Saved data entries
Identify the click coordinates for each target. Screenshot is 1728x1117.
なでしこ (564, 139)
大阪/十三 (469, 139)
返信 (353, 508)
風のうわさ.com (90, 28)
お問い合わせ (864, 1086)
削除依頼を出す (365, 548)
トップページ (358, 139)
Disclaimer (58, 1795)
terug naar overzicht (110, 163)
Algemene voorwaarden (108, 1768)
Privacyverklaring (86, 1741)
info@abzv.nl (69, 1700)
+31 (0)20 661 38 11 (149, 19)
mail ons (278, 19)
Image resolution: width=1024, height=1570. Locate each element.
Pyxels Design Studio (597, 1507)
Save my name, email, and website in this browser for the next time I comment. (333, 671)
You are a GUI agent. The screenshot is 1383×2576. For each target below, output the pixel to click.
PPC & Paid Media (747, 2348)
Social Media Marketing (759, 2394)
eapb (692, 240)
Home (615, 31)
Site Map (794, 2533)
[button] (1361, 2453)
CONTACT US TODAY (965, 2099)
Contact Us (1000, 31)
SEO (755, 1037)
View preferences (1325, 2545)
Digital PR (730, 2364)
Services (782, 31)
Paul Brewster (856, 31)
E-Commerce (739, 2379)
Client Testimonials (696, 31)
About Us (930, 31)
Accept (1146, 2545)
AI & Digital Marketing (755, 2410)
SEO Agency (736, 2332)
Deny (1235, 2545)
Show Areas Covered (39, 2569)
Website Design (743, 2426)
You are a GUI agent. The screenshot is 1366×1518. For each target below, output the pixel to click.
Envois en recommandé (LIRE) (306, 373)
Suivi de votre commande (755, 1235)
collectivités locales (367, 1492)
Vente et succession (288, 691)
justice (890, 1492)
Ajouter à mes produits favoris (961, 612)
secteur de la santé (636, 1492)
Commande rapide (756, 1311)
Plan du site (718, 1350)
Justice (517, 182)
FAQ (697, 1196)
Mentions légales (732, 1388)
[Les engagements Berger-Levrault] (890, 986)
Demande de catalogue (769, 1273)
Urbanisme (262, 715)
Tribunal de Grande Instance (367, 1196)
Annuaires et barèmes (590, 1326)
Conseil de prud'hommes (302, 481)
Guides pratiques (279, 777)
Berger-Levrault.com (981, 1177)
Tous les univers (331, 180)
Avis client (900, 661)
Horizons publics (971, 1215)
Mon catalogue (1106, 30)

**WHAT IS REQUIRED:** Could you reproduce the data above exactly as given?

**RESULT:**
Identify the click coordinates for each target. Screenshot is 1728x1117.
なでしこ (564, 139)
大阪/十三 (469, 139)
返信 (353, 508)
風のうわさ.com (90, 28)
お問い合わせ (864, 1086)
削除依頼を出す (365, 548)
トップページ (358, 139)
Disclaimer (58, 1795)
terug naar overzicht (110, 163)
Algemene voorwaarden (108, 1768)
Privacyverklaring (86, 1741)
info@abzv.nl (69, 1700)
+31 (0)20 661 38 11 (149, 19)
mail ons (278, 19)
Image resolution: width=1024, height=1570. Locate each element.
Pyxels Design Studio (597, 1507)
Save my name, email, and website in this browser for the next time I comment. (333, 671)
You are a GUI agent. The screenshot is 1383×2576. For each target below, output the pixel to click.
PPC & Paid Media (747, 2348)
Social Media Marketing (759, 2394)
eapb (692, 240)
Home (615, 31)
Site Map (794, 2533)
[button] (1361, 2453)
CONTACT US TODAY (965, 2099)
Contact Us (1000, 31)
SEO (755, 1037)
View preferences (1325, 2545)
Digital PR (730, 2364)
Services (782, 31)
Paul Brewster (856, 31)
E-Commerce (739, 2379)
Client Testimonials (696, 31)
About Us (930, 31)
Accept (1146, 2545)
AI & Digital Marketing (755, 2410)
SEO Agency (736, 2332)
Deny (1235, 2545)
Show Areas Covered (39, 2569)
Website Design (743, 2426)
You are a GUI agent. The screenshot is 1366×1518. For each target below, output the pixel to click.
Envois en recommandé (LIRE) (306, 373)
Suivi de votre commande (755, 1235)
collectivités locales (367, 1492)
Vente et succession (288, 691)
justice (890, 1492)
Ajouter à mes produits favoris (961, 612)
secteur de la santé (636, 1492)
Commande rapide (756, 1311)
Plan du site (718, 1350)
Justice (517, 182)
FAQ (697, 1196)
Mentions légales (732, 1388)
[Les engagements Berger-Levrault] (890, 986)
Demande de catalogue (769, 1273)
Urbanisme (262, 715)
Tribunal de Grande Instance (367, 1196)
Annuaires et barèmes (590, 1326)
Conseil de prud'hommes (302, 481)
Guides pratiques (279, 777)
Berger-Levrault.com (981, 1177)
Tous les univers (331, 180)
Avis client (900, 661)
Horizons publics (971, 1215)
Mon catalogue (1106, 30)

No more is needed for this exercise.